(Extract to read)

= 1909 Edmonton municipal election =

Municipal election in Alberta, Canada

The 1909 municipal election was held December 13, 1909 for the purpose of electing a mayor and four aldermen to sit on the Edmonton City Council, as well as three public school trustees and five separate school trustees. There were also eight proposed bylaws put to a vote of the electorate concurrently with the election.

==Positions to be elected==

There were eight aldermen on city council, but four of the positions were already filled: Wilfrid Gariépy, John Lundy, Herman McInnes, and James McKinley had been elected to two-year terms in 1908 and were still in office.

There were six trustees on the public board of trustees, but three of the positions were already occupied: William Clark, Allan Gray, and W Ramsey had been elected to two-year terms in 1908 and were still in office.

==Mayoral candidates==

In early November 1909, incumbent mayor Robert Lee announced that he would not seek re-election, a position he re-affirmed November 25 after being petitioned to reconsider. Subsequent to this, alderman Robert Manson confirmed that he would run. Some expected him to be challenged by alderman Wilfrid Gariépy, but the latter announced that he had no interest in running, and would support Manson provided that he endorsed some reforms to the city's commission. Manson was expected to win by acclamation until December, when Lee announced that he would run after all.

===Platforms===
====Robert Lee====

Lee promised to devote his entire time to serving as mayor, as he had done during his first term, despite his earlier statements that he was not running because he did not feel confident that he would be able to do so. He opposed the gravity water scheme on the grounds that it would result in the cost of water to Edmontonians more than doubling.

(End Extract to read)
(Data block)

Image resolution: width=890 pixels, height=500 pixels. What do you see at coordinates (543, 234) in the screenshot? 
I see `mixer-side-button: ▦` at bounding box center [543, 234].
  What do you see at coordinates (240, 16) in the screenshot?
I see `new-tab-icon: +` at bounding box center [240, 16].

(End Data block)

▶ **Aim of the task**: In the text on the 1909 Edmonton municipal election, why did Robert Lee oppose the gravity water scheme?

▶ **Written response**: He believed it would more than double the cost of water to Edmontonians.